When our philosophy students graduate, they go on to a wide variety of pursuits. Whether they pursue careers in higher education, business, technology, or law (just to name a few popular options!), our graduates find themselves well prepared to meet whatever they encounter. But don't take our word for it...here are just a few of our talented alumni describing in their own words how their philosophical studies have impacted their post-collegiate endeavors.
To watch interviews with alumni, visit our Alumni Interviews page.
Roger Valdez '90
Director, Smart Growth Seattle
“Throughout my career in public policy, I have relied on my study of philosophy in four important ways. First, I learned how to argue in philosophy – and I don’t mean just shouting louder than someone on the other side. Philosophy trains the mind to organize ideas and find flaws, inconsistencies, and errors in the other sides arguments. Second, I started to learn how to write in my philosophy classes. Many of the things I learned in my years in the program formed the foundation for the writing I do today. Third, the history of ideas matters; who’d have thought that I’d be quoting from Marx’s Critique of the Gotha Program (“History repeats itself, first as tragedy, then as farce”) on the local radio station more than 25 years after the collapse of the Soviet Union (…) Finally, my philosophy education, and more broadly my liberal arts education, has given me a rich context in ideas and culture from which to draw when both understanding where our current world came from and where it might be going.”
Profile in The Stranger | Profile in Seattle Met Magazine | Profile in the Seattle Times | Contributions in Forbes
Jessica Berry '94
Associate Professor of Philosophy, Georgia State University
“… a philosophy of mind course I took was a real eye-opener for me. The problem of consciousness, the nature of mental states, the relationship between objects of perception and our representations of them, and worries about whether we have the sort of self-transparency that psychology (clinical psychology, at any rate) seemed to presuppose I just found totally absorbing. The questions about perception and self-knowledge led me to think about problems of knowledge more generally, and ultimately to an interest in epistemology and an openness to philosophical skepticism that still guides a lot of my work.”

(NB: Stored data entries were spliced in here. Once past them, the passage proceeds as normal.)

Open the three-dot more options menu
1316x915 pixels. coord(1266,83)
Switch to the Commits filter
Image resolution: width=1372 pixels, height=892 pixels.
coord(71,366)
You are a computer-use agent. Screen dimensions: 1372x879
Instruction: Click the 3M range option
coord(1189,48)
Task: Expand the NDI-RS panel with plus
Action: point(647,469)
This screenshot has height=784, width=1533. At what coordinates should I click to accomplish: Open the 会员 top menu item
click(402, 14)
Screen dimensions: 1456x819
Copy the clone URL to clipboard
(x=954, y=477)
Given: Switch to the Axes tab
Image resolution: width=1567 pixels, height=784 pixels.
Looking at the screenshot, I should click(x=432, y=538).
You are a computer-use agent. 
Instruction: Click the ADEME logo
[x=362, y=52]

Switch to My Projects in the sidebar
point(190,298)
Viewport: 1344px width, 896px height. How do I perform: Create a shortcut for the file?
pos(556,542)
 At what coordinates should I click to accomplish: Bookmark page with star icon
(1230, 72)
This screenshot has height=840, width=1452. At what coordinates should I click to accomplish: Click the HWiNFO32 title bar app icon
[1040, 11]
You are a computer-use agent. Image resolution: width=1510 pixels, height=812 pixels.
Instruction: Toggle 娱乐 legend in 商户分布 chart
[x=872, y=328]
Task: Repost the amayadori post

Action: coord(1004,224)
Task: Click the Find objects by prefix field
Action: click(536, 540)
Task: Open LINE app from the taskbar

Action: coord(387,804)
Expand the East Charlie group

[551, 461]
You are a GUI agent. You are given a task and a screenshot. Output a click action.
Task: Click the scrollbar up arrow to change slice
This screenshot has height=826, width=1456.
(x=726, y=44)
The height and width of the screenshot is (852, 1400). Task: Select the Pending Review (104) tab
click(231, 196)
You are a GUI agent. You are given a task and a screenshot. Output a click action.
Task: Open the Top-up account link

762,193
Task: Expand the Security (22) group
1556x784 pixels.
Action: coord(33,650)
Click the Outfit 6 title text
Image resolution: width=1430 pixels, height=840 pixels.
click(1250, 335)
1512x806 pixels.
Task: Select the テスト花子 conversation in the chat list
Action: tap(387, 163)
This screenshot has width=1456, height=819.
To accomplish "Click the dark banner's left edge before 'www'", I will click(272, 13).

Learn more about Jessica's work | Interview with 3:AM Magazine | Talk at Puget Sound |
Jessica's Book Nietzsche and the Ancient Skeptical Tradition
Holli Fillbach Simcoe ’95
Assistant General Counsel at Huron Consulting Group
“It’s hard to put a finger on exactly how philosophy studies have contributed to my career. It certainly helps me to be a critical thinker but also to be open-minded and creative. I usually have more than one solution to a problem which most people find refreshing(…) in our many class discussions, I often took the minority viewpoint for the sake of argument. For example, if you were stuck on a boat in the ocean would you fend for yourself or cooperate for the greater good. I found it more interesting to consider fending for myself than the more “sane” concept of working together. This “thinking skill” or perhaps, “objectivity,” allows me to consider many angles of an issue or problem. I tend not to dismiss something that may seem less rational than other solutions.”
Sarah Jacobson ’05
Transit Control Supervisor, Minneapolis Metro Transit
“My philosophy degree helped me transition into management positions easily, since I have superior critical thinking and problem solving skills and excellent written and oral communication. My career didn't turn out as planned, but even so, I think my degree set me up to succeed.”
Tim Linnemann '06
Philosophy Instructor, Bellevue College
"I am particular passionate about bringing the world of philosophy to students of ALL backgrounds and ability; to inspire them to challenge themselves, but also to help them to see themselves as having a place in a discussion that is not properly relegated only to the “geniuses” (while still respecting the contributions of genius!). My major teaching interests are in critical reasoning and ethics - two parts of our discipline that I believe are the greatest gifts we have to offer the broader academic landscape and just humanity at large (beyond the boundaries of the profession).
Because it is something I consider my philosophical education to have helped me greatly with, I might also mention my service on a “Steering Team” (leadership board) for a local church in Wallingford (Gift of Grace Lutheran). The church is a very small congregation with a special emphasis in our ministry to bridging social divides (of especially class and sexual orientation). Community building is a challenging task in all circumstances, but the unique challenges of this leadership role has provoked me to draw deeply on the skills philosophy has taught me about framing debate and disagreement in a way where we can productively explore the controversies as cooperative truth-seekers. Such skills are beyond value!"
Brenden Goetz '07
Data Manager, University of Colorado at Denver IT Department
“Studying philosophy was definitely a fantastic decision! Learning to dissect arguments and lines of reasoning, ask meaningful questions, and communicate clearly are skills I developed in school and use all the time. And a general curiosity for getting to the root of problems has served me well, too.”